EXERCISE INSTRUCTIONS =
Reproduce every one of the records below word for word.

··· THE DATA ···

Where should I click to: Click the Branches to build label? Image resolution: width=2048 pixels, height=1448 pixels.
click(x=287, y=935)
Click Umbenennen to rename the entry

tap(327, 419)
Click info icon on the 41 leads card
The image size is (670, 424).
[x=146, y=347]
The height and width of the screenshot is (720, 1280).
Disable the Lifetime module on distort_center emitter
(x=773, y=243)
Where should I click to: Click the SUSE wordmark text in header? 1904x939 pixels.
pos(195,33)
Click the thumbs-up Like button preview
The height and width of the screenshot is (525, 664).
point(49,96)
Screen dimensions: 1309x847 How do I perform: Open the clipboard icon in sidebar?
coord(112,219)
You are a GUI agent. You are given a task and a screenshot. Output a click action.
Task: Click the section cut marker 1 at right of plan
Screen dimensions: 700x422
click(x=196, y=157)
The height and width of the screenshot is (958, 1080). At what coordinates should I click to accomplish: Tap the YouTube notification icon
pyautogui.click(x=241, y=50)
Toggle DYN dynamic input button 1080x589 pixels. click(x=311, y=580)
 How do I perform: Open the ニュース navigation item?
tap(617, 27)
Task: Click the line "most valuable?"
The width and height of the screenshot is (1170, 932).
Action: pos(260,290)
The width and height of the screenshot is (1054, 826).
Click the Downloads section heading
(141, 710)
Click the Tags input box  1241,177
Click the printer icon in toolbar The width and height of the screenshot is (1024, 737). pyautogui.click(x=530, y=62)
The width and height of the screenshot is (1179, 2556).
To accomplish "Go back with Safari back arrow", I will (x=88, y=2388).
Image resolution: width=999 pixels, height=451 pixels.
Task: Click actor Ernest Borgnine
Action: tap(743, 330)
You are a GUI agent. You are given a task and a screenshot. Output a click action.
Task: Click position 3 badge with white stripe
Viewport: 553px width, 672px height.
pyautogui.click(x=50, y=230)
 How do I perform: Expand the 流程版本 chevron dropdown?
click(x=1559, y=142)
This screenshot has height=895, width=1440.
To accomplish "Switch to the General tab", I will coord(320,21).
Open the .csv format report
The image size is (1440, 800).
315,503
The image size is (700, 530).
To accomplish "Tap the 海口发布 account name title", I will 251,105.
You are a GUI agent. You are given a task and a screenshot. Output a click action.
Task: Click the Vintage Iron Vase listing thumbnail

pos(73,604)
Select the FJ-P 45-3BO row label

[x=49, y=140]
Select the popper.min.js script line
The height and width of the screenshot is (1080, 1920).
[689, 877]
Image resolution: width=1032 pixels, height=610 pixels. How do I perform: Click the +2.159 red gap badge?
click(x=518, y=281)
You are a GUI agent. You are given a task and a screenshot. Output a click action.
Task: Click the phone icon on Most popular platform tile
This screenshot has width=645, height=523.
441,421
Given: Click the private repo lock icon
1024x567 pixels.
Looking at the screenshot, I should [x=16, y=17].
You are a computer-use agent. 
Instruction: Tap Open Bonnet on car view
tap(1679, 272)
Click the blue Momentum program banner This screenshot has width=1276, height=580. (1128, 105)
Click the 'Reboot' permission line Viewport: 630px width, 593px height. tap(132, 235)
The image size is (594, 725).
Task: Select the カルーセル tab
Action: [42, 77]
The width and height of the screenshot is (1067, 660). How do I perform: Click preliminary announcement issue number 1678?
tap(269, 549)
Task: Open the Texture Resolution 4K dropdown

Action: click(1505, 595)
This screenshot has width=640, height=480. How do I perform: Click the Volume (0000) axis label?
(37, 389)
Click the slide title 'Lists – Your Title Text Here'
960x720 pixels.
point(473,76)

···

EXERCISE RESPONSE =
Where should I click to: Click the Branches to build label? Image resolution: width=2048 pixels, height=1448 pixels.
click(x=287, y=935)
Click Umbenennen to rename the entry

tap(327, 419)
Click info icon on the 41 leads card
The image size is (670, 424).
[x=146, y=347]
The height and width of the screenshot is (720, 1280).
Disable the Lifetime module on distort_center emitter
(x=773, y=243)
Where should I click to: Click the SUSE wordmark text in header? 1904x939 pixels.
pos(195,33)
Click the thumbs-up Like button preview
The height and width of the screenshot is (525, 664).
point(49,96)
Screen dimensions: 1309x847 How do I perform: Open the clipboard icon in sidebar?
coord(112,219)
You are a GUI agent. You are given a task and a screenshot. Output a click action.
Task: Click the section cut marker 1 at right of plan
Screen dimensions: 700x422
click(x=196, y=157)
The height and width of the screenshot is (958, 1080). At what coordinates should I click to accomplish: Tap the YouTube notification icon
pyautogui.click(x=241, y=50)
Toggle DYN dynamic input button 1080x589 pixels. click(x=311, y=580)
 How do I perform: Open the ニュース navigation item?
tap(617, 27)
Task: Click the line "most valuable?"
The width and height of the screenshot is (1170, 932).
Action: pos(260,290)
The width and height of the screenshot is (1054, 826).
Click the Downloads section heading
(141, 710)
Click the Tags input box  1241,177
Click the printer icon in toolbar The width and height of the screenshot is (1024, 737). pyautogui.click(x=530, y=62)
The width and height of the screenshot is (1179, 2556).
To accomplish "Go back with Safari back arrow", I will (x=88, y=2388).
Image resolution: width=999 pixels, height=451 pixels.
Task: Click actor Ernest Borgnine
Action: tap(743, 330)
You are a GUI agent. You are given a task and a screenshot. Output a click action.
Task: Click position 3 badge with white stripe
Viewport: 553px width, 672px height.
pyautogui.click(x=50, y=230)
 How do I perform: Expand the 流程版本 chevron dropdown?
click(x=1559, y=142)
This screenshot has height=895, width=1440.
To accomplish "Switch to the General tab", I will coord(320,21).
Open the .csv format report
The image size is (1440, 800).
315,503
The image size is (700, 530).
To accomplish "Tap the 海口发布 account name title", I will 251,105.
You are a GUI agent. You are given a task and a screenshot. Output a click action.
Task: Click the Vintage Iron Vase listing thumbnail

pos(73,604)
Select the FJ-P 45-3BO row label

[x=49, y=140]
Select the popper.min.js script line
The height and width of the screenshot is (1080, 1920).
[689, 877]
Image resolution: width=1032 pixels, height=610 pixels. How do I perform: Click the +2.159 red gap badge?
click(x=518, y=281)
You are a GUI agent. You are given a task and a screenshot. Output a click action.
Task: Click the phone icon on Most popular platform tile
This screenshot has width=645, height=523.
441,421
Given: Click the private repo lock icon
1024x567 pixels.
Looking at the screenshot, I should [x=16, y=17].
You are a computer-use agent. 
Instruction: Tap Open Bonnet on car view
tap(1679, 272)
Click the blue Momentum program banner This screenshot has width=1276, height=580. (1128, 105)
Click the 'Reboot' permission line Viewport: 630px width, 593px height. tap(132, 235)
The image size is (594, 725).
Task: Select the カルーセル tab
Action: [42, 77]
The width and height of the screenshot is (1067, 660). How do I perform: Click preliminary announcement issue number 1678?
tap(269, 549)
Task: Open the Texture Resolution 4K dropdown

Action: click(1505, 595)
This screenshot has width=640, height=480. How do I perform: Click the Volume (0000) axis label?
(37, 389)
Click the slide title 'Lists – Your Title Text Here'
960x720 pixels.
point(473,76)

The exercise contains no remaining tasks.